**WORK ITEM**
Go through the listing below and output exactly the line with "Click the Go to Prism link", the line with "You are a computer-use agent. This", and each line between; omit the rest.

*** DATA SUPPLIED ***

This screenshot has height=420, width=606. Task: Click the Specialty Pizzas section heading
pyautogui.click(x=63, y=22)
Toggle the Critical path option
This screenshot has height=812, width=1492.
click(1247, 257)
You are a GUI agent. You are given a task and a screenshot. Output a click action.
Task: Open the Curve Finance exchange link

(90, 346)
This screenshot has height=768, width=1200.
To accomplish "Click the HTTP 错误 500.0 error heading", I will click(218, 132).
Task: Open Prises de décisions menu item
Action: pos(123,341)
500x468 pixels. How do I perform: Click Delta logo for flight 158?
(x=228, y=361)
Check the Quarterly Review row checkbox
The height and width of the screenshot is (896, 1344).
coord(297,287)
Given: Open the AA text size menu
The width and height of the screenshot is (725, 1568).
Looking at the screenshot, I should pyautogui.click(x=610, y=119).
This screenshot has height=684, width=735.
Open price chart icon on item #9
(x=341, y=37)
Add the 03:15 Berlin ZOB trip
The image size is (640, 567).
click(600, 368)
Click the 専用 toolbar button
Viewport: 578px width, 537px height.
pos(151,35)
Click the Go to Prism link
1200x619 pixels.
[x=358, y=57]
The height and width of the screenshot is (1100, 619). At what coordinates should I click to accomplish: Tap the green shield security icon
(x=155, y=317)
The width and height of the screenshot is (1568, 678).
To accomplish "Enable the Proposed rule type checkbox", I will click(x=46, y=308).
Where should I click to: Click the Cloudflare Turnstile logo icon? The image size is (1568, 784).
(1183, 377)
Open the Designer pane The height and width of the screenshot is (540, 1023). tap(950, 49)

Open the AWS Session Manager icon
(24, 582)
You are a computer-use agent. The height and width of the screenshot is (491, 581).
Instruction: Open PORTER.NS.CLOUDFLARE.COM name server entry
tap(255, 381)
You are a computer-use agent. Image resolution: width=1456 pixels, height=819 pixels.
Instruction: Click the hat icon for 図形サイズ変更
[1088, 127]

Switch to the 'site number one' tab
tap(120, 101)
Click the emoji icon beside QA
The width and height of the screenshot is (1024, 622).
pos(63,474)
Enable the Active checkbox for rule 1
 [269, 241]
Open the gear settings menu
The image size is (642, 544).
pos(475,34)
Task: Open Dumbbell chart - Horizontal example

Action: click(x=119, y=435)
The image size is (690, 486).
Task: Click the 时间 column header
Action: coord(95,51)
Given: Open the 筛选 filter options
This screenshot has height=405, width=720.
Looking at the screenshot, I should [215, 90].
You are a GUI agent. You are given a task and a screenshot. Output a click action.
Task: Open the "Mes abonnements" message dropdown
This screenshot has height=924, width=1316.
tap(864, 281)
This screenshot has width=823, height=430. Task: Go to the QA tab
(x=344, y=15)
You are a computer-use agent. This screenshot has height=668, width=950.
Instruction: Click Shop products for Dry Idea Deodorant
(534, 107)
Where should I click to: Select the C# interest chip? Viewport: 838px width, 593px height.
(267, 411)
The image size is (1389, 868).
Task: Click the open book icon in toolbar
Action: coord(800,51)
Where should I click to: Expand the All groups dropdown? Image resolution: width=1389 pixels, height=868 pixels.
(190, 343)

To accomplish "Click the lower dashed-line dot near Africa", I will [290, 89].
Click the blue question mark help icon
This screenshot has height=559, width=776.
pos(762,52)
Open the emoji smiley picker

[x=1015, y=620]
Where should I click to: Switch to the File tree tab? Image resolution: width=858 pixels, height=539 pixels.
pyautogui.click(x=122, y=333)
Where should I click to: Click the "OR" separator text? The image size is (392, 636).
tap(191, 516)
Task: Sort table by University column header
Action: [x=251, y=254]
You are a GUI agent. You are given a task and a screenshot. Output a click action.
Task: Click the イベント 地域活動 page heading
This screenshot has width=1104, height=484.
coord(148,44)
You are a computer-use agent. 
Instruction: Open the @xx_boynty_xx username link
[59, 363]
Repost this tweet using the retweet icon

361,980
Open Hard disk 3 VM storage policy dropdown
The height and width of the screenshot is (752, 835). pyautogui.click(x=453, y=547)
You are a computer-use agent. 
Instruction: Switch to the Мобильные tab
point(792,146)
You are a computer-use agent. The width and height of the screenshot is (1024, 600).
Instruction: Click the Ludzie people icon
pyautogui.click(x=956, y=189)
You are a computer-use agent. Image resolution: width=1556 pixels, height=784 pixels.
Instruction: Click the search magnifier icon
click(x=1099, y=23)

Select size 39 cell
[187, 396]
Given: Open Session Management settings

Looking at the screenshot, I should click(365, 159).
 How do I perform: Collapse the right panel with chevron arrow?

***

**ANSWER FOR THE TASK**
Click the Go to Prism link
1200x619 pixels.
[x=358, y=57]
The height and width of the screenshot is (1100, 619). At what coordinates should I click to accomplish: Tap the green shield security icon
(x=155, y=317)
The width and height of the screenshot is (1568, 678).
To accomplish "Enable the Proposed rule type checkbox", I will click(x=46, y=308).
Where should I click to: Click the Cloudflare Turnstile logo icon? The image size is (1568, 784).
(1183, 377)
Open the Designer pane The height and width of the screenshot is (540, 1023). tap(950, 49)

Open the AWS Session Manager icon
(24, 582)
You are a computer-use agent. The height and width of the screenshot is (491, 581).
Instruction: Open PORTER.NS.CLOUDFLARE.COM name server entry
tap(255, 381)
You are a computer-use agent. Image resolution: width=1456 pixels, height=819 pixels.
Instruction: Click the hat icon for 図形サイズ変更
[1088, 127]

Switch to the 'site number one' tab
tap(120, 101)
Click the emoji icon beside QA
The width and height of the screenshot is (1024, 622).
pos(63,474)
Enable the Active checkbox for rule 1
 [269, 241]
Open the gear settings menu
The image size is (642, 544).
pos(475,34)
Task: Open Dumbbell chart - Horizontal example

Action: click(x=119, y=435)
The image size is (690, 486).
Task: Click the 时间 column header
Action: coord(95,51)
Given: Open the 筛选 filter options
This screenshot has height=405, width=720.
Looking at the screenshot, I should [215, 90].
You are a GUI agent. You are given a task and a screenshot. Output a click action.
Task: Open the "Mes abonnements" message dropdown
This screenshot has height=924, width=1316.
tap(864, 281)
This screenshot has width=823, height=430. Task: Go to the QA tab
(x=344, y=15)
You are a computer-use agent. This screenshot has height=668, width=950.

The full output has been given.